PUBLICADO EN MILENIO MONTERREY
SEPTIEMBRE 29 09

El título no tiene que ver con quienes orquestan la política económica del país —orillando más a la orilla a quienes menos tienen—, sino con el Encuentro Internacional de Escritores que se inaugura hoy en Monterrey.

La actividad se realiza en momentos cruciales: a) el cambio de estafeta en el que Nati le entrega a Rodrigo —en familia pero cada quien con su cada cual— una antorcha casi apagada; b) la crisis del país hace que las arcas del Conarte estén castigadas.

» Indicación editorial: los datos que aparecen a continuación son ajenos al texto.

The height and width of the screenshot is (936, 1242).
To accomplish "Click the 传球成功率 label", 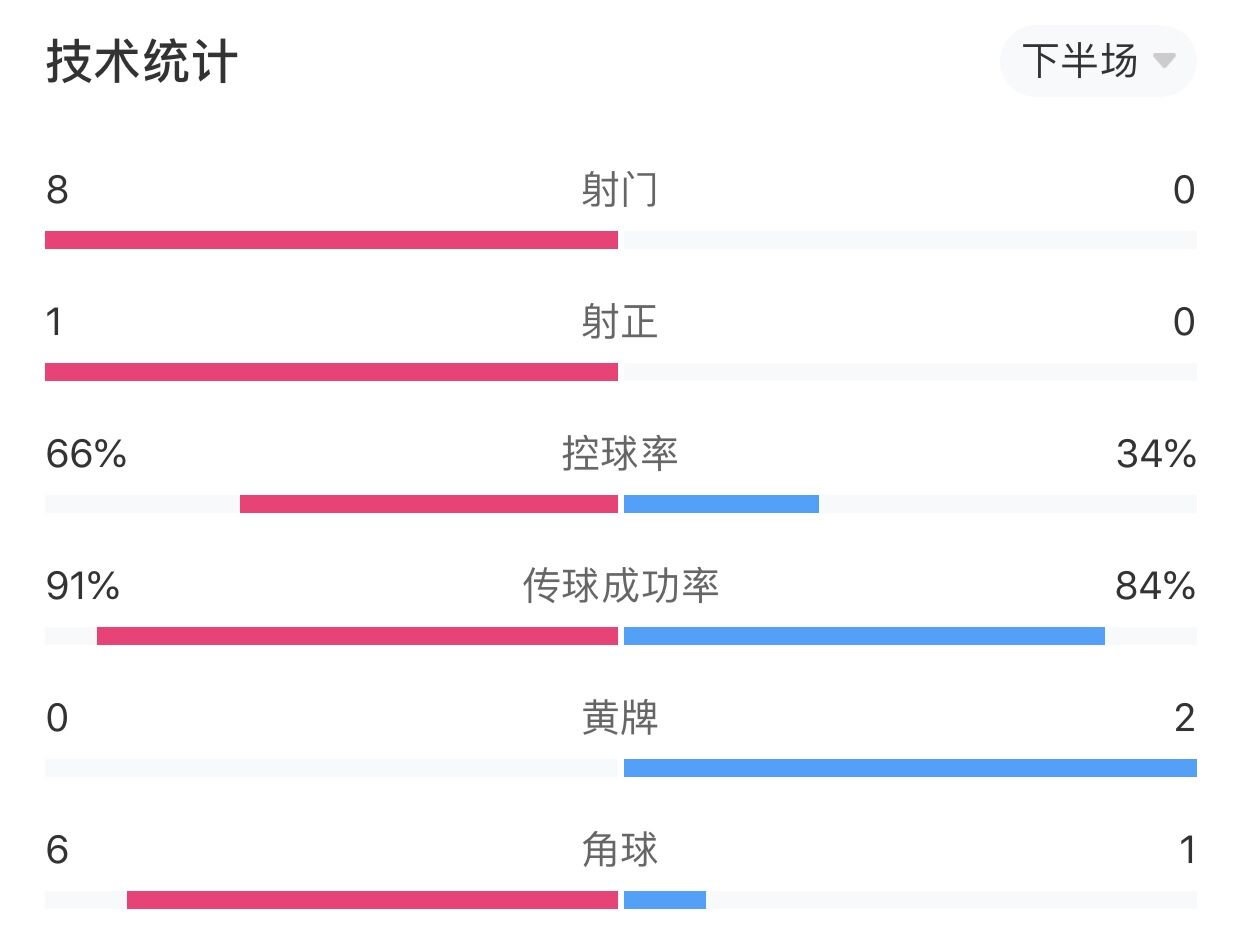I will [x=620, y=586].
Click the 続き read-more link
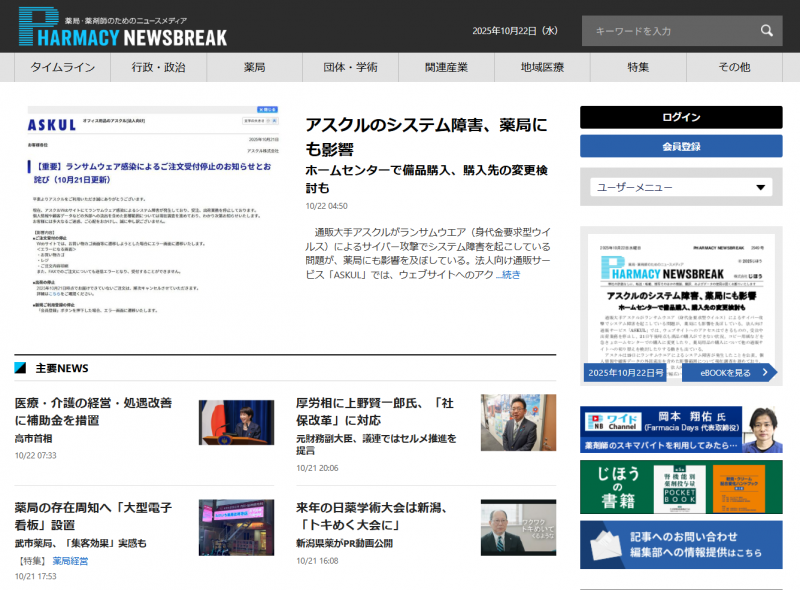The height and width of the screenshot is (590, 800). click(x=510, y=274)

Dejemos las cotidianidades y aprovechemos la oferta literaria. En otro momento se habló de Ciudad y memoria; Literatura y fin de siglo; Latinoamérica en la imaginación; Amor y erotismo; El humor en la literatura; La historia y las artes; Territorios de la violencia; Literatura y exilio; Los libros (que) cambian la vida; y Literatura, poder y civilización. Ahora de Monstruosidad y literatura.

Hay que sacarles provecho a los dominicanos José Mármol, excelente poeta, cultivador del poema en prosa, el aforismo y el ensayo, así como animador cultural en su país Rei Berroa, parte de la diásfora caribeña; desde Washington anima el Marathón de Poesía y contagia de buen humor.

Sacarle el jugo al uruguayo Rafael Courtoisie: con su novela Goma de mascar, publicada por Lengua de Trapo, se reafirma como narrador de primera línea, además de ser un poeta que siempre está experimentando.

Expriman, como si fuera un limón jugoso, aunque su figura frágil pareciera lo contrario, a la venezolana María Auxiliadora Álvarez, dueña de una voz poética que revitaliza la poesía. A Hugo Mujica y Omar Lara, a Rodolfo Hinostroza y Laura Yasán.

Escuchar a los nuestros, a los mexicanos Hugo Gutiérrez Vega, patriarca de las letras nacionales, condecorado por Bellas Artes y el gobierno de Jalisco. A Bernardo Ruiz, a los dos Castillo (Roberto y Ricardo), a Jeremías Marquínez y Agustín Monsreal.

Por supuesto, hay que sacarles el provecho a los nuestros, a los de casa: Guillermo Meléndez, inagotable en su veta poética; a José Jaime Ruiz, José Carlos Méndez; a José Eugenio Sánchez, recién desempacado del festival de poesía de Rosario Argentina y con una bella edición: Escenas sagradas de la India (Almadía, 2009), A Eduardo Zambrano con sendos libros como espadas: El fortín del solitario y Las insignias de la sed. A Dulce María González, Mario Anteo, Zaira Espinoza, Minerva Reynosa, Luis Javier Alvarado, Gabriela Riveros, Eligio Coronado, y al resto de allá y de acá.

Artillería pesada para hablar de literatura y otros monstruos, para gozar la palabra, reír a través de sus hilos, tender puentes y construir sueños en los que abundan los monstruos de todas las épocas y razas.